What is needed |
Please take the records that follow and repeat exactly the lines starting with the line with "910x512 pixels." and going on through the line with "Agree to Privacy".

==============================

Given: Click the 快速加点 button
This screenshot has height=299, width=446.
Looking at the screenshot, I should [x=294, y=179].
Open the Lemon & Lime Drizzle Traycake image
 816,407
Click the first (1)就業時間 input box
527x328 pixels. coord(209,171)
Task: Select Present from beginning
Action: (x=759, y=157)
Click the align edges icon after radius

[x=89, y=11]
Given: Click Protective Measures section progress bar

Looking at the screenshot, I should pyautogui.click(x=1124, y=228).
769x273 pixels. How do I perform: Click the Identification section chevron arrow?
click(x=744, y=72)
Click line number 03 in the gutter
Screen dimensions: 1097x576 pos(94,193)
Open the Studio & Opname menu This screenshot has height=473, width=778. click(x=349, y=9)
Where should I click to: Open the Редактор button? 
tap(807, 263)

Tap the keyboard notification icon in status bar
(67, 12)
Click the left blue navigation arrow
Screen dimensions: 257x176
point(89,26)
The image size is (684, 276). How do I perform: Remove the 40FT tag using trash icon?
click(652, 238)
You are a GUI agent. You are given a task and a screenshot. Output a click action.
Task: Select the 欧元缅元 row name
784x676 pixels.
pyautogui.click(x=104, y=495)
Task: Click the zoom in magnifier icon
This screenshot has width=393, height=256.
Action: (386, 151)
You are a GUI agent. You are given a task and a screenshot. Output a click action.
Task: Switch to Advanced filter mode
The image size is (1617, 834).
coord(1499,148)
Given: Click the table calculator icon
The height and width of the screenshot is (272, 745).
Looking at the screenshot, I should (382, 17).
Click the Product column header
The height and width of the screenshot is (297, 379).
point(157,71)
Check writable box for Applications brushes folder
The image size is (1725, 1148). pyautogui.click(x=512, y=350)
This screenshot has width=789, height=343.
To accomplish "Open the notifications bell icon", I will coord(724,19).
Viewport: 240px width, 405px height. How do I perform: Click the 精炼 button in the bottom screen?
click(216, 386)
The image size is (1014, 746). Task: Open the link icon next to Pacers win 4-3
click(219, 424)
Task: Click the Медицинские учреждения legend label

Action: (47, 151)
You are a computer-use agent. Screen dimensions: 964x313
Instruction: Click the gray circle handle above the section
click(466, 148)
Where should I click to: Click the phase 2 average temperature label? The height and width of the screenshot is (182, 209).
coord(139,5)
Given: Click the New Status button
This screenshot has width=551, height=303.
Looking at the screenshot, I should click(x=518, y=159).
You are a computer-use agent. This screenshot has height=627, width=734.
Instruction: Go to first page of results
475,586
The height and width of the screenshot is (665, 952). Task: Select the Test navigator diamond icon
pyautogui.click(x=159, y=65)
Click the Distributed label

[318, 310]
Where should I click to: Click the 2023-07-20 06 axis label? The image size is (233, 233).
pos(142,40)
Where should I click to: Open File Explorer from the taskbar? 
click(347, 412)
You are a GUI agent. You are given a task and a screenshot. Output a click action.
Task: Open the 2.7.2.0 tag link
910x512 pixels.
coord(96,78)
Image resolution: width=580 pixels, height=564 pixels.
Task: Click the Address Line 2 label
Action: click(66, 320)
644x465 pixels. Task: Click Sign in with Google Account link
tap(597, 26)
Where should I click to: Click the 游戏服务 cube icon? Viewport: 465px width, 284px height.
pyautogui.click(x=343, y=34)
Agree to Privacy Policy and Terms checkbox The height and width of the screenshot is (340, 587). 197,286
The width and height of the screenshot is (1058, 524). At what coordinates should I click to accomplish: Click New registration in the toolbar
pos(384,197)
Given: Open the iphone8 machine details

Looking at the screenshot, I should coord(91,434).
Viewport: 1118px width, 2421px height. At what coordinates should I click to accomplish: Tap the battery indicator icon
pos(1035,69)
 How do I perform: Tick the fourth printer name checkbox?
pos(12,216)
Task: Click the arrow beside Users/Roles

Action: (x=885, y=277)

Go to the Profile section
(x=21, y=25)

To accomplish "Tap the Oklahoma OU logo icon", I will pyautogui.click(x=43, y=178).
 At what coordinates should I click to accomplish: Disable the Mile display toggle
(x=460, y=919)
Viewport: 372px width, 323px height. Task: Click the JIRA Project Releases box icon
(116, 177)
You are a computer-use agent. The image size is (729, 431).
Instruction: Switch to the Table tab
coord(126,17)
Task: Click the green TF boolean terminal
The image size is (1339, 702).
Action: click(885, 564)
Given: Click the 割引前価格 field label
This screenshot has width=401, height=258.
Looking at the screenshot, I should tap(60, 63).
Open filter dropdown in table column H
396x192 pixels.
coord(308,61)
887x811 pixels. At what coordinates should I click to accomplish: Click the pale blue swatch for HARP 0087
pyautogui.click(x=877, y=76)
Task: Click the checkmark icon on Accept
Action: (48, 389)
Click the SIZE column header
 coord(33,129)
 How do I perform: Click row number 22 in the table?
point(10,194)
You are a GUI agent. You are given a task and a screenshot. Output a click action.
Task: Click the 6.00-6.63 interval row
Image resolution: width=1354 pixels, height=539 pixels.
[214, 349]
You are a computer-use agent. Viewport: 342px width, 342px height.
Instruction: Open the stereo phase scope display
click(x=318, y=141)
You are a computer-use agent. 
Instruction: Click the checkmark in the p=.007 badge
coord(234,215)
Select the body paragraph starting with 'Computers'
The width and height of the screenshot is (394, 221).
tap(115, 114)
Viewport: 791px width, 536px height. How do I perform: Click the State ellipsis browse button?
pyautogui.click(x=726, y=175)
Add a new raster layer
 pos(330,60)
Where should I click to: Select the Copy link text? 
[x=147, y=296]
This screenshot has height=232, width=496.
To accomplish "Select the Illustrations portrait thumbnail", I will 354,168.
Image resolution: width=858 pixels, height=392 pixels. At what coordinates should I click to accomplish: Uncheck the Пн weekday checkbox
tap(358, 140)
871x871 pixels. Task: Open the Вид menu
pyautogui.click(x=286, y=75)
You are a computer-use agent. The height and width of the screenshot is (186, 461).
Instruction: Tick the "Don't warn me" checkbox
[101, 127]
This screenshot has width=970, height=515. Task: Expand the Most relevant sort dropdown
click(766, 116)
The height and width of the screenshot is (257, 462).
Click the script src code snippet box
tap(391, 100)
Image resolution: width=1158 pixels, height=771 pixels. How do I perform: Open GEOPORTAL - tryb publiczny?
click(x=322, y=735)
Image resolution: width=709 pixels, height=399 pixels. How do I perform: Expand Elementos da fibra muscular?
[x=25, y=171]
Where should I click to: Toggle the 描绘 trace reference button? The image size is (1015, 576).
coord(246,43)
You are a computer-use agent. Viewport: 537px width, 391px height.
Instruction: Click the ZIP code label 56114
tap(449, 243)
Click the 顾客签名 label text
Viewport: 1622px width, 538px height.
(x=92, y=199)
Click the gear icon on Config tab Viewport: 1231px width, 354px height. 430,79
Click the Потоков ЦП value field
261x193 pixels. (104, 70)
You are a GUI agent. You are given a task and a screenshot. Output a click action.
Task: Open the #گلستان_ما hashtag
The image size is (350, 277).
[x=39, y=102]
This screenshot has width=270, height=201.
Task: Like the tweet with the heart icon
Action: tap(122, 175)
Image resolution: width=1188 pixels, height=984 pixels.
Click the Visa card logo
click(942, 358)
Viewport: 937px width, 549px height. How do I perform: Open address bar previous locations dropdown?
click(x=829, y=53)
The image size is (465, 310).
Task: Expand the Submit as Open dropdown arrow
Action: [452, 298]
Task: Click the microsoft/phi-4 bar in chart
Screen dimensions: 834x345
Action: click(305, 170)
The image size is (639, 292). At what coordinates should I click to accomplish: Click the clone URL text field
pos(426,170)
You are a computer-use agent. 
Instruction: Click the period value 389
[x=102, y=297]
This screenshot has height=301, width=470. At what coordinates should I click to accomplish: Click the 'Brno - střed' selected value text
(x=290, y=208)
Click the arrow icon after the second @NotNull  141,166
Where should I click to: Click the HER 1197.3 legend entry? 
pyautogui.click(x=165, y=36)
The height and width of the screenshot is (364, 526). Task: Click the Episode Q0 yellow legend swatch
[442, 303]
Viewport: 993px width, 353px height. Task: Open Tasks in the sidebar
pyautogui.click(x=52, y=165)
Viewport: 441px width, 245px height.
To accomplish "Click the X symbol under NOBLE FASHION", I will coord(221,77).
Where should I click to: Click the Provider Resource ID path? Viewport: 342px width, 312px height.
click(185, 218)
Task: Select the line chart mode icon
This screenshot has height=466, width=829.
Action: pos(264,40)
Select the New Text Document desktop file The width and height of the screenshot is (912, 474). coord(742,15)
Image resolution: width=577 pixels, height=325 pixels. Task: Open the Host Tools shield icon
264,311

==============================

Written answer |
910x512 pixels.
coord(96,78)
Image resolution: width=580 pixels, height=564 pixels.
Task: Click the Address Line 2 label
Action: click(66, 320)
644x465 pixels. Task: Click Sign in with Google Account link
tap(597, 26)
Where should I click to: Click the 游戏服务 cube icon? Viewport: 465px width, 284px height.
pyautogui.click(x=343, y=34)
Agree to Privacy Policy and Terms checkbox The height and width of the screenshot is (340, 587). 197,286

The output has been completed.